Dipyrone (Metamizole)-Induced Stevens-Johnson Syndrome
- PMID: 38420072
- PMCID: PMC10899118
- DOI: 10.7759/cureus.53122
Dipyrone (Metamizole)-Induced Stevens-Johnson Syndrome
Abstract
Stevens-Johnson Syndrome (SJS), a severe mucocutaneous hypersensitivity reaction primarily triggered by drugs, poses a low-incidence, high-mortality challenge. This report explores its clinical nuances and emphasizes supportive care as the mainstay of treatment. A 74-year-old female, burdened with a complex medical history, presented with a non-pruritic macular rash escalating to skin and oral mucosal involvement. A recent introduction of dipyrone (metamizole) implicated drug-induced SJS. Histopathological confirmation guided treatment involving supportive care, corticosteroids, and wound care, resulting in clinical improvement. The case underscores the significance of histopathological confirmation and thorough medication history in navigating SJS complexities, especially in patients with comorbidities like connective tissue disease. A successful multidisciplinary approach and the decision for post-discharge monitoring highlight the intricate management challenges.
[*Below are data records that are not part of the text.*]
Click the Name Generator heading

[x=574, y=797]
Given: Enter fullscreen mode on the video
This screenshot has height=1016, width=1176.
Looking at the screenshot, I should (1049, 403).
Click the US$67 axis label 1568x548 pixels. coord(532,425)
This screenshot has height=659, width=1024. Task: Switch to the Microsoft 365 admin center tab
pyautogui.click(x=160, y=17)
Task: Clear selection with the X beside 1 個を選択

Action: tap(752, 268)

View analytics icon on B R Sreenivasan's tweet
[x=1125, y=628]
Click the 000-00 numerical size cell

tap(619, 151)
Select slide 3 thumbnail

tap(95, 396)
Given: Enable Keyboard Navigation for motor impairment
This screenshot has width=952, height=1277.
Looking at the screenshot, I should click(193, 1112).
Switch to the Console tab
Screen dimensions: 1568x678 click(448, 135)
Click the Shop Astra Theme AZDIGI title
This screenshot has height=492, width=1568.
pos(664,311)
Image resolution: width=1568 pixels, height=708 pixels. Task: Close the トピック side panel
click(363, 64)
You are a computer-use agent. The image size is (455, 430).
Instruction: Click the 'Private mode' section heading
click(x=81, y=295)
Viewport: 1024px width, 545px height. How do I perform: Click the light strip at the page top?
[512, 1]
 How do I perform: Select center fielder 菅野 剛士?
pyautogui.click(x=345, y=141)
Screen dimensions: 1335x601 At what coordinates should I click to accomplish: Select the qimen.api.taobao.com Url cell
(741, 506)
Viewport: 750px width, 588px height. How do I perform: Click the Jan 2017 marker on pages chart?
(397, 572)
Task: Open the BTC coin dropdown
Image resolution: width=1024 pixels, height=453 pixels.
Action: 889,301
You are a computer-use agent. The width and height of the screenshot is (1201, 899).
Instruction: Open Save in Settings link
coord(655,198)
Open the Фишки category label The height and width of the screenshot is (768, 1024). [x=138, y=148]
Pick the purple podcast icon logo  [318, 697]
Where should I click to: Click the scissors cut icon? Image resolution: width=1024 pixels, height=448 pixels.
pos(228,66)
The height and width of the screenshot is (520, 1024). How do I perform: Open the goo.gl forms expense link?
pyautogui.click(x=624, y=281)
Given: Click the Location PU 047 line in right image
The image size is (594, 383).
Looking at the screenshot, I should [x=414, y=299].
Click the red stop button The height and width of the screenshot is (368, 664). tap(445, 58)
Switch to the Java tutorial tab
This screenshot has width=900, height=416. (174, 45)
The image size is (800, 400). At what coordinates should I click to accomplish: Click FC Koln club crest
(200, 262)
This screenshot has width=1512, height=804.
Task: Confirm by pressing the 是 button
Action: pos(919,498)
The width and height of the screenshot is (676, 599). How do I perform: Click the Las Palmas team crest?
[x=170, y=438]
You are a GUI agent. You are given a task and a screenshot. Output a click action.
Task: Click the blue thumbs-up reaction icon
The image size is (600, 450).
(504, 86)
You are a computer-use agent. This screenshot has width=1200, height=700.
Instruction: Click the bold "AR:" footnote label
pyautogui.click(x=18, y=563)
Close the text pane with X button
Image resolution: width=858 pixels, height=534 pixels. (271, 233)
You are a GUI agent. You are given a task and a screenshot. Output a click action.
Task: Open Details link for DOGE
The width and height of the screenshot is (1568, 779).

This case illuminates the intricate interplay of medication-induced hypersensitivity, comorbidities, and management challenges in SJS. Optimal outcomes require prompt diagnosis, trigger identification, and a multidisciplinary treatment approach, emphasizing ongoing research and clinical vigilance.
Keywords: adverse reactions; drug-induced allergic response; metamizole; rare skin disease; stevens-johnson-syndrome.
Copyright © 2024, Gomes Ferreira et al.
Conflict of interest statement
The authors have declared that no competing interests exist.